Once cooled, cover each ramekin tightly with plastic wrap. Refrigerate for at least 4 hours, or overnight. During this time, the custards will finish setting and become wonderfully silky.

Step 7: Whip the cream, garnish, and serve

Just before serving, make the whipped cream. In a medium chilled bowl, combine the cold heavy cream, powdered sugar, and vanilla. Whip with a whisk or electric mixer until soft peaks form; the cream should hold its shape but still look smooth and pillowy.

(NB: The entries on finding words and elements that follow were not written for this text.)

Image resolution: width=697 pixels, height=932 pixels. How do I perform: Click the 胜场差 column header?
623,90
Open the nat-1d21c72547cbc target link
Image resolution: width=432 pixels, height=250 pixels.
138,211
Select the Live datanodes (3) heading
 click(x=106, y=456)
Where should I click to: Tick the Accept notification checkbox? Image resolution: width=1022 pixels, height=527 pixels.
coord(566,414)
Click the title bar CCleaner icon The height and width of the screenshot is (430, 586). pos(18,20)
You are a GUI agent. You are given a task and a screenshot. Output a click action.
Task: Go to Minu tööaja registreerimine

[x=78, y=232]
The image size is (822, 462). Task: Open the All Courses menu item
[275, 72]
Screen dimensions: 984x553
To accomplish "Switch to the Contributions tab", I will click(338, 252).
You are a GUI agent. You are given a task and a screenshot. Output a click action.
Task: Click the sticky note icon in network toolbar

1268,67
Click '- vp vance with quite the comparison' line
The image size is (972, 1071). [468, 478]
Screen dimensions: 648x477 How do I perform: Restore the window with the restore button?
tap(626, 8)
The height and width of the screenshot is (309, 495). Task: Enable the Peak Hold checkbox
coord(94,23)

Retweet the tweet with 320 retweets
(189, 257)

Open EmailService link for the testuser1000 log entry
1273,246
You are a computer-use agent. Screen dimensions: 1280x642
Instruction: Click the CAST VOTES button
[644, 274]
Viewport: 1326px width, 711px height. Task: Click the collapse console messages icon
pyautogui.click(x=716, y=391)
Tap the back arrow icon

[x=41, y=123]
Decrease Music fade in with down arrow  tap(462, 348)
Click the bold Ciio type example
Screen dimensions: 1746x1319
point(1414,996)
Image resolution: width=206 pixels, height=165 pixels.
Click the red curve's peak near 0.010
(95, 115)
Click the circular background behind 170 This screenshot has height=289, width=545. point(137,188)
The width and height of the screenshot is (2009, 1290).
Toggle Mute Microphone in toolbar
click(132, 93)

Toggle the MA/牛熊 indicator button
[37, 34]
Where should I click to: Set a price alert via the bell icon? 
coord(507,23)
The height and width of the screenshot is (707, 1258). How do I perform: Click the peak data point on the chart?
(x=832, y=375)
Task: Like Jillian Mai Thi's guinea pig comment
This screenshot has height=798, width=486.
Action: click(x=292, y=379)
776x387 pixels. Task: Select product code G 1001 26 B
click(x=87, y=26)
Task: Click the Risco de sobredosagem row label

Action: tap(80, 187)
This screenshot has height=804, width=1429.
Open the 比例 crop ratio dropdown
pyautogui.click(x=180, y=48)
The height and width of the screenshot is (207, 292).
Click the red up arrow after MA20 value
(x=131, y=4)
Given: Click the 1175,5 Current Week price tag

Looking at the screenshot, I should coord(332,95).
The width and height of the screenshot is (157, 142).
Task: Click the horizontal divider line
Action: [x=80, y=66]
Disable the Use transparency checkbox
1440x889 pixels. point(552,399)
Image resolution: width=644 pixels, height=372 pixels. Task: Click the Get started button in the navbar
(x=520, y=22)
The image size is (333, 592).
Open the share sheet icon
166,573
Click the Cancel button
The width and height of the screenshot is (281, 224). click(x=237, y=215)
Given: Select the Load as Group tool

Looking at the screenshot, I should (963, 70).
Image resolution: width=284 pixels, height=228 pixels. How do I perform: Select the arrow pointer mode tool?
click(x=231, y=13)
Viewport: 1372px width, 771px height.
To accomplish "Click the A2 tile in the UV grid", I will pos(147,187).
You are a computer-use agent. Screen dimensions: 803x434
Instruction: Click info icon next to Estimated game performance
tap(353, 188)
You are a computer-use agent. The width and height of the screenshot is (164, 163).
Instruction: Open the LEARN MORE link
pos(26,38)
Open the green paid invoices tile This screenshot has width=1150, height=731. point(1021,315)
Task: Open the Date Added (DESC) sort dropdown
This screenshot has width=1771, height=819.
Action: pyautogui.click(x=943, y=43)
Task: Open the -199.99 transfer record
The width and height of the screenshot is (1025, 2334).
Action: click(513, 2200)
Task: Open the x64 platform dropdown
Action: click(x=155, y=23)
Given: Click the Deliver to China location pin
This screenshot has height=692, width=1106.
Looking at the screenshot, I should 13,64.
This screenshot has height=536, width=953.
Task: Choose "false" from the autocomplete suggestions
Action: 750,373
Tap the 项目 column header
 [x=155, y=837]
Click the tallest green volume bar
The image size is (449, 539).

Uncover the chilled pots de crème. If you like, let them sit at room temperature for 10–15 minutes to take off the chill; the texture will be even more luscious. Spoon or pipe a small cloud of whipped cream onto each custard. Finish with dark chocolate shavings or curls, a light dusting of cocoa powder, and a few coffee beans or a tiny sprig of mint. Serve and enjoy the contrast of cool, silky coffee custard and lightly sweet whipped cream.

Pro Tips

  • Mind the heat: Keep the cream mixture below a simmer and temper the yolks slowly to avoid scrambled-egg bits in your custard.
  • Use a water bath: The bain-marie cushions the custards with gentle, even heat, giving them that classic French velvety texture.
  • Do the wobble test: Pull the pots from the oven when the centers still wobble slightly. Overbaked pots de crème become firm and slightly grainy.
  • Strain for silkiness: Do not skip straining; it removes any lumps and gives the custards their ultra-smooth finish.
  • Adjust coffee strength: For a bolder coffee flavor, add an extra teaspoon of espresso powder; for milder, reduce by 1 teaspoon.

Variations

  • Mocha Pots de Crème: Add 2 oz (55 g) finely chopped dark chocolate to the hot cream mixture along with the espresso powder. Whisk until melted and smooth before tempering the yolks.
  • Vanilla Bean Pots de Crème: Omit the espresso powder. Split a vanilla bean, scrape the seeds into the cream, and add the pod while heating. Strain out the pod before tempering.
  • Salted Caramel Coffee Pots: Replace 1/4 cup (50 g) of the sugar with 1/4 cup (60 ml) prepared caramel sauce. Warm it with the cream and espresso, and finish each pot with a tiny pinch of flaky sea salt.

Storage & Make-Ahead

These coffee pots de crème are ideal for making ahead. Once cooled to room temperature, cover each ramekin tightly and refrigerate for up to 3 days. For the best texture, let them sit at room temperature for 10–15 minutes before serving. The whipped cream can be made up to 1 day in advance and stored, covered, in the fridge; give it a quick whisk before topping the custards. Add garnishes (chocolate shavings, cocoa, coffee beans, mint) just before serving so they stay fresh and crisp. Freezing is not recommended, as it can cause the custard to weep and the texture to become grainy.

Nutrition (per serving)

Approximate values for 1 of 6 servings, including whipped cream but not garnishes: about 370 calories; 6 g protein; 31 g fat; 18 g carbohydrates; 0 g fiber; 16 g sugars; 130 mg cholesterol; 80 mg sodium. These values are estimates and will vary based on specific ingredients and portion sizes.